### [Provided entries]
++++++++++
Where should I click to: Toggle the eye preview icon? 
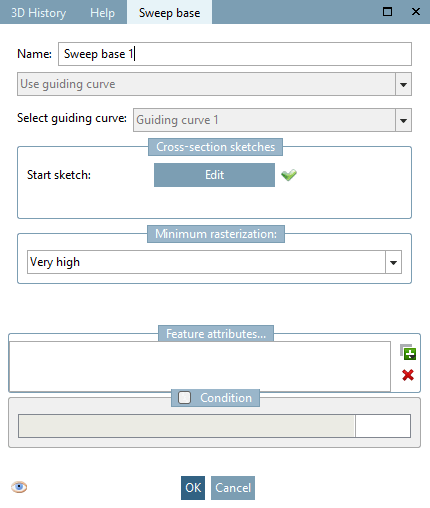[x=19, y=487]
++++++++++
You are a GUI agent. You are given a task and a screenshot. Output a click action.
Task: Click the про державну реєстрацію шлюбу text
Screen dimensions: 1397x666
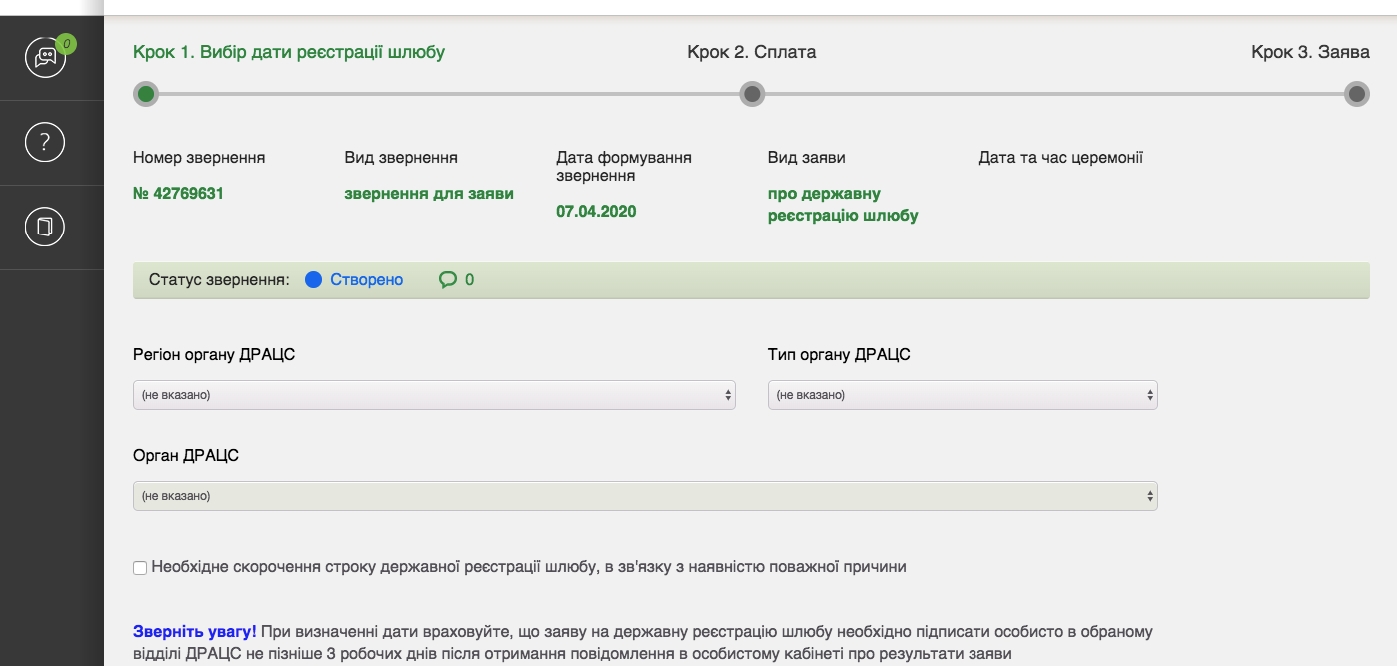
++++++++++
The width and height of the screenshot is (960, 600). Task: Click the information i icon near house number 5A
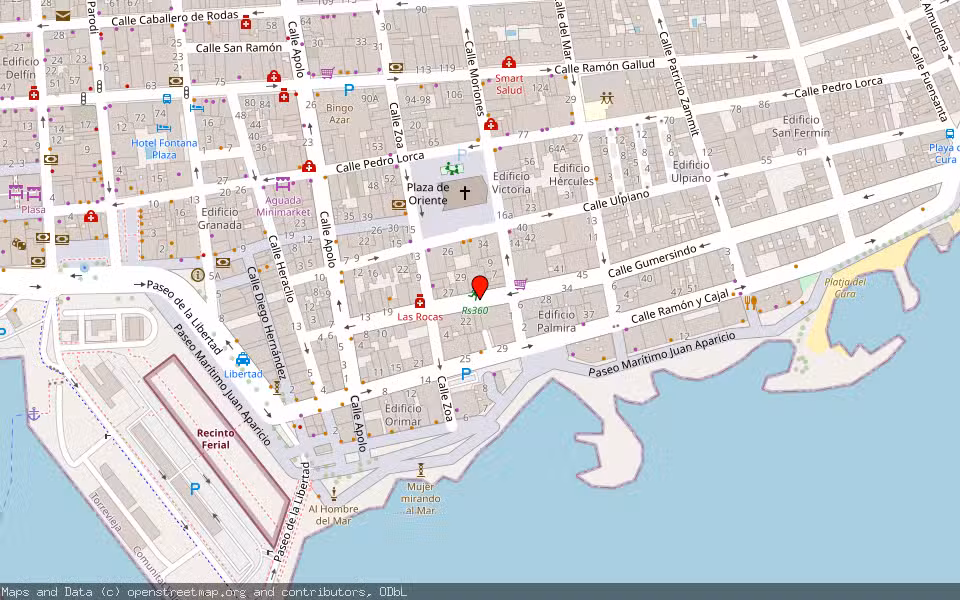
++++++++++
### [Requirement]
Copy out the rows starting at the line containing "Where should I" and ending after the line containing "[x=19, y=487]", keeping both ends. Leave the pictures out of your answer.

### [Task response]
Where should I click to: Toggle the eye preview icon? 
[x=19, y=487]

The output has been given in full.